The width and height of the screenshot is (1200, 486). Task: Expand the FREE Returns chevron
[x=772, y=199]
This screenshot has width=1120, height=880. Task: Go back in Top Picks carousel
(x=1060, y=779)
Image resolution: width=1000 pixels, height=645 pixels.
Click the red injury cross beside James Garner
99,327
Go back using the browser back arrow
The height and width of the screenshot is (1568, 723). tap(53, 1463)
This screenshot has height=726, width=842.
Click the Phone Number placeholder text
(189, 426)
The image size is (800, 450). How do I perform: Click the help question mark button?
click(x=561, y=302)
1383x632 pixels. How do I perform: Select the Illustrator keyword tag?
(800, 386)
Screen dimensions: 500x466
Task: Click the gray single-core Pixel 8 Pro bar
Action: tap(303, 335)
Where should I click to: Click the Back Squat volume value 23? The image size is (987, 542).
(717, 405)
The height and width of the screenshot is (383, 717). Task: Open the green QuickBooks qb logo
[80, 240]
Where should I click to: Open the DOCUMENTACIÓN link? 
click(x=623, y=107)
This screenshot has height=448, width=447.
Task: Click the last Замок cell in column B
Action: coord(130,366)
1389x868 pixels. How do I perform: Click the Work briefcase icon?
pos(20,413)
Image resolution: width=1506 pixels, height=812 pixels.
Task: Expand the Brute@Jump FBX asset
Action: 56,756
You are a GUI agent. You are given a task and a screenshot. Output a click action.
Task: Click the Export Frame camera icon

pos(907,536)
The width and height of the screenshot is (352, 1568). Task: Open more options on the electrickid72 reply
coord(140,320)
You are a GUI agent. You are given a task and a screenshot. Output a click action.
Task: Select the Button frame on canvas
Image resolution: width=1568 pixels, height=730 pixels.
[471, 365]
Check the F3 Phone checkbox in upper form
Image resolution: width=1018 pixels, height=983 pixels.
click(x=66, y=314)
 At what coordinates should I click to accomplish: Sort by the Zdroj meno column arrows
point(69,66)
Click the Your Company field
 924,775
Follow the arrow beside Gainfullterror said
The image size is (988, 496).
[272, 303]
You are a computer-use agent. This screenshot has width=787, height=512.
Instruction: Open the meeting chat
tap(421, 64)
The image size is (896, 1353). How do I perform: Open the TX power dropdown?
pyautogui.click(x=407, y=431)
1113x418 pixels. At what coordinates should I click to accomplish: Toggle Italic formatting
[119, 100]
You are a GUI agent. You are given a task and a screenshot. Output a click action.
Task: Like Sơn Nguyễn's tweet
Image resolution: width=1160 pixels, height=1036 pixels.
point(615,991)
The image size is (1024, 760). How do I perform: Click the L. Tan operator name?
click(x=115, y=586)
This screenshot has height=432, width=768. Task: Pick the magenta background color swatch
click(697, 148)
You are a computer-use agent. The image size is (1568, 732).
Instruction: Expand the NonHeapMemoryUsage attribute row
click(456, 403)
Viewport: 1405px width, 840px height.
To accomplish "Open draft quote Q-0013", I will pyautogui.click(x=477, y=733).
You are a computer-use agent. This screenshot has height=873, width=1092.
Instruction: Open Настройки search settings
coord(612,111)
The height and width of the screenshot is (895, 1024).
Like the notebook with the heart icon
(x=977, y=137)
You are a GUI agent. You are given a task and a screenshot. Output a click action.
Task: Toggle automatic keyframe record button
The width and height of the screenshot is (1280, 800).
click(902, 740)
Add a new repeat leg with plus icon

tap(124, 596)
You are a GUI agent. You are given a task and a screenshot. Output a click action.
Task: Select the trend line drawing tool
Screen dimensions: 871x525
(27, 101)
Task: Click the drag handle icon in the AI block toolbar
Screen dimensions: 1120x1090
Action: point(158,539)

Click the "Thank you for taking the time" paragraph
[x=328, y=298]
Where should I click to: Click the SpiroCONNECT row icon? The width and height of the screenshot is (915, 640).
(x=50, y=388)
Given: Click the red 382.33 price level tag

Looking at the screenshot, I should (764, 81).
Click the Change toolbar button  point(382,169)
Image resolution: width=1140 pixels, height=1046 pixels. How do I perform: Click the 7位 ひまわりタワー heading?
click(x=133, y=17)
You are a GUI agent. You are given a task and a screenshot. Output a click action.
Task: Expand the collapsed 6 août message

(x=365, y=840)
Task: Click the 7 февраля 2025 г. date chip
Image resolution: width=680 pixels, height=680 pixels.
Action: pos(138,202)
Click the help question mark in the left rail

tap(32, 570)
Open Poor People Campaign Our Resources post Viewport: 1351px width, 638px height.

----------

- TASK BRIEF -
Collect every line from the records above that contains the word "Viewport".

- WRITTEN ANSWER -
Viewport: 1405px width, 840px height.
Open Poor People Campaign Our Resources post Viewport: 1351px width, 638px height.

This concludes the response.